- _Exercise prompt_: Start to finish, reproduce the records below with nothing missing.
==================================================
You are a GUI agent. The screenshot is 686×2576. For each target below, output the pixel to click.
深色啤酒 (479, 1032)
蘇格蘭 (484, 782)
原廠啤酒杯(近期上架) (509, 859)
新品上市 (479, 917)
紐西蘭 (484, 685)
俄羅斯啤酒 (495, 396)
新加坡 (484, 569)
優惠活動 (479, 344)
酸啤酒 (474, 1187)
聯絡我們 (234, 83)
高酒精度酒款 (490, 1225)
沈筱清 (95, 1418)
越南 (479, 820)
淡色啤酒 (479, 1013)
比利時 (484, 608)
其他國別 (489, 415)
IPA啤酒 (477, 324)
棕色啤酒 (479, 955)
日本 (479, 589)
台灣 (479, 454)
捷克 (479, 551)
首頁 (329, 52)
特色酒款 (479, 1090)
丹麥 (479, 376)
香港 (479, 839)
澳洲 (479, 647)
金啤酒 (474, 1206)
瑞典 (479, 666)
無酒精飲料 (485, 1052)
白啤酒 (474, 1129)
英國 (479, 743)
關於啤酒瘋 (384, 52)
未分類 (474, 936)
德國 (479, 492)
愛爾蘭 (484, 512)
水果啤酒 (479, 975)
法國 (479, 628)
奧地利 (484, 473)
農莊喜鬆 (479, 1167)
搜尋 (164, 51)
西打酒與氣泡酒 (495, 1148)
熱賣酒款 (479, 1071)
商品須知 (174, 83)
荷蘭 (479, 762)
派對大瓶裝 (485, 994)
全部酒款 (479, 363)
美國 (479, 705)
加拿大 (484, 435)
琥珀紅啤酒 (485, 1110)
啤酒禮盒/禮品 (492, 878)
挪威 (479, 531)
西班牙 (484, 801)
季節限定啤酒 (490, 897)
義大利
==================================================
- _Final answer_:
You are a GUI agent. The screenshot is 686×2576. For each target below, output the pixel to click.
深色啤酒 (479, 1032)
蘇格蘭 (484, 782)
原廠啤酒杯(近期上架) (509, 859)
新品上市 (479, 917)
紐西蘭 (484, 685)
俄羅斯啤酒 (495, 396)
新加坡 (484, 569)
優惠活動 (479, 344)
酸啤酒 (474, 1187)
聯絡我們 (234, 83)
高酒精度酒款 (490, 1225)
沈筱清 (95, 1418)
越南 (479, 820)
淡色啤酒 (479, 1013)
比利時 (484, 608)
其他國別 (489, 415)
IPA啤酒 (477, 324)
棕色啤酒 (479, 955)
日本 (479, 589)
台灣 (479, 454)
捷克 (479, 551)
首頁 (329, 52)
特色酒款 (479, 1090)
丹麥 (479, 376)
香港 (479, 839)
澳洲 (479, 647)
金啤酒 (474, 1206)
瑞典 (479, 666)
無酒精飲料 (485, 1052)
白啤酒 (474, 1129)
英國 (479, 743)
關於啤酒瘋 (384, 52)
未分類 (474, 936)
德國 (479, 492)
愛爾蘭 (484, 512)
水果啤酒 (479, 975)
法國 (479, 628)
奧地利 (484, 473)
農莊喜鬆 (479, 1167)
搜尋 (164, 51)
西打酒與氣泡酒 (495, 1148)
熱賣酒款 (479, 1071)
商品須知 (174, 83)
荷蘭 (479, 762)
派對大瓶裝 (485, 994)
全部酒款 (479, 363)
美國 (479, 705)
加拿大 (484, 435)
琥珀紅啤酒 (485, 1110)
啤酒禮盒/禮品 (492, 878)
挪威 (479, 531)
西班牙 (484, 801)
季節限定啤酒 (490, 897)
義大利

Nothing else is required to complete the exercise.